# Transportation



## ITS x MEE (Sep 10, 2010)

Hi friends

It's been 3 months I have been to Dubai,Currently I don't have any vehicle , so for time being I have to depend upon local transportation .


Is there any site,were I can get information abt RTA bus,dubai metro timing's and route.???.

I stay in Dubai International City,daily I see only 2 buses here 365 and X23. I wanna visit places like dubai mall,Jumeirah Mosque,Dubai Creek,Dubai Beaches and more..... Could anyone tell me about bus information which could help me reach at these places


Thank You.


----------



## dizzyizzy (Mar 30, 2008)

A very simple Google search seems to produce the following result....

RTA Portal - Home


----------



## ITS x MEE (Sep 10, 2010)

Well I tried google search and I saw few results showing RTA informations and about there travel planner.


I am not able to find timetables for bus,dubai.


----------



## xabiaxica (Jun 23, 2009)

ITS x MEE said:


> Well I tried google search and I saw few results showing RTA informations and about there travel planner.
> 
> 
> I am not able to find timetables for bus,dubai.


what about this part of the website dizzyizzy gave you?

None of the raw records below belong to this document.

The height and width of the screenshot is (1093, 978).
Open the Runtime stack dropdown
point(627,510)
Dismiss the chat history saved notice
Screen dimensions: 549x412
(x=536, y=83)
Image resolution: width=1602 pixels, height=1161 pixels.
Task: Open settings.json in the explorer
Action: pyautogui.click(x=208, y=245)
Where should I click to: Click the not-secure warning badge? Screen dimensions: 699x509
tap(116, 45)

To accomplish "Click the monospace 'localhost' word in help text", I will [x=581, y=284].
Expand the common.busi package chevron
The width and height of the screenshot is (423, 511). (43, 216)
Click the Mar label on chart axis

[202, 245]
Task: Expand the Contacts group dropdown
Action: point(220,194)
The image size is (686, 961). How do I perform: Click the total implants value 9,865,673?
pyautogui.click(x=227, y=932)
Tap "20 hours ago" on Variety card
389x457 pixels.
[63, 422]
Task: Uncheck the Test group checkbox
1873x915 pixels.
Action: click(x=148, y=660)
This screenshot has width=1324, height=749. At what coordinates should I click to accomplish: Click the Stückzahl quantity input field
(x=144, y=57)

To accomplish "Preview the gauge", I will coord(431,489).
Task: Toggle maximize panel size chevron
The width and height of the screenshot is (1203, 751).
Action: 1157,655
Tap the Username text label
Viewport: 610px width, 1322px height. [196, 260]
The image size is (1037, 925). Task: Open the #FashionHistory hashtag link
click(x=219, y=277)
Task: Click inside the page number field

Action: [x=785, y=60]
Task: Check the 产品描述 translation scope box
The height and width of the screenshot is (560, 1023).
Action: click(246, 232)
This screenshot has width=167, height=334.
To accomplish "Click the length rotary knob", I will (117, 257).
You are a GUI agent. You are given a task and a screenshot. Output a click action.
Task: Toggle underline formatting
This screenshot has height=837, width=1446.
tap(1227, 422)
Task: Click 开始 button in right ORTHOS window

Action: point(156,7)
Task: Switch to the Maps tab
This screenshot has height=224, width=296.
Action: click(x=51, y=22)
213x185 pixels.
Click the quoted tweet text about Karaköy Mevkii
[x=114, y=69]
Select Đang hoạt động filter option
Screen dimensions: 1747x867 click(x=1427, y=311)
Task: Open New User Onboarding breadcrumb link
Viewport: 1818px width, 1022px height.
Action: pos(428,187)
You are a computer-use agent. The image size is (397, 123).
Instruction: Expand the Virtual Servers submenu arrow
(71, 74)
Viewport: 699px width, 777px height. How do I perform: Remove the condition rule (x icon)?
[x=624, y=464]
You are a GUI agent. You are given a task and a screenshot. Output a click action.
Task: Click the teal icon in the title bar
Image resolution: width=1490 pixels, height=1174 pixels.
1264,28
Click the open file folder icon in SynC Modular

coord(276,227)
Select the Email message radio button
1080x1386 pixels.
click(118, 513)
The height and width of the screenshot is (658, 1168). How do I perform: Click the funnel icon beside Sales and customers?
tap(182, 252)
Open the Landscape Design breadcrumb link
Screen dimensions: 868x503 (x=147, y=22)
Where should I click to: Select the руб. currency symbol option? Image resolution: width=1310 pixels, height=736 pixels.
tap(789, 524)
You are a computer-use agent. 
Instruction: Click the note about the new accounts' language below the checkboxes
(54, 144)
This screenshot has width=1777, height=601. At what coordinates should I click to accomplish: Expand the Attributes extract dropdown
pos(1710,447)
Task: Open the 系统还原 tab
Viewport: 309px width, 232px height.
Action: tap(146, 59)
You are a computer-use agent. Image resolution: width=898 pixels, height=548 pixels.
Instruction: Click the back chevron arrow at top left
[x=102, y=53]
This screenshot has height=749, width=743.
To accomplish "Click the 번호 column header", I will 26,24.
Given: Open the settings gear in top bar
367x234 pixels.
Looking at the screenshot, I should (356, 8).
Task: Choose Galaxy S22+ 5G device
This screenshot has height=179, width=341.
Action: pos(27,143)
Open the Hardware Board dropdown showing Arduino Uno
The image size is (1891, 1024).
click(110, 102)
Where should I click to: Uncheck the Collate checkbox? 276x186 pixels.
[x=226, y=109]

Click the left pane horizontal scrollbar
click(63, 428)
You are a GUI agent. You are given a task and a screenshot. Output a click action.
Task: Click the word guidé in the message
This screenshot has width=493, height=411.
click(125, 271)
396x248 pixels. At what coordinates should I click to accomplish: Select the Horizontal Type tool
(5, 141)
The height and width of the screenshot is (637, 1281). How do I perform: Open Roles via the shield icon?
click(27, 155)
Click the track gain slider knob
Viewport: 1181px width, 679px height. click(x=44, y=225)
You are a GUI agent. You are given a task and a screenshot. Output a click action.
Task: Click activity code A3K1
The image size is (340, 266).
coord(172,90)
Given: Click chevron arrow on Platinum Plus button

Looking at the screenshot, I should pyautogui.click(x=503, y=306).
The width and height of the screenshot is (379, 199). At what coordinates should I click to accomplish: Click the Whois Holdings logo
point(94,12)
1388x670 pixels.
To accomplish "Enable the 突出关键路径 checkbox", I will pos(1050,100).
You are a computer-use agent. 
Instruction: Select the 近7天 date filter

Roads & Transport Authority


----------



## dizzyizzy (Mar 30, 2008)

ITS, there is no downloadable time table, you have to enter your departure point to get the information of the routes and destinations, but it's all there...


----------



## ITS x MEE (Sep 10, 2010)

Thank U for the info


----------



## dizzyizzy (Mar 30, 2008)

You're welcome, happy travels


----------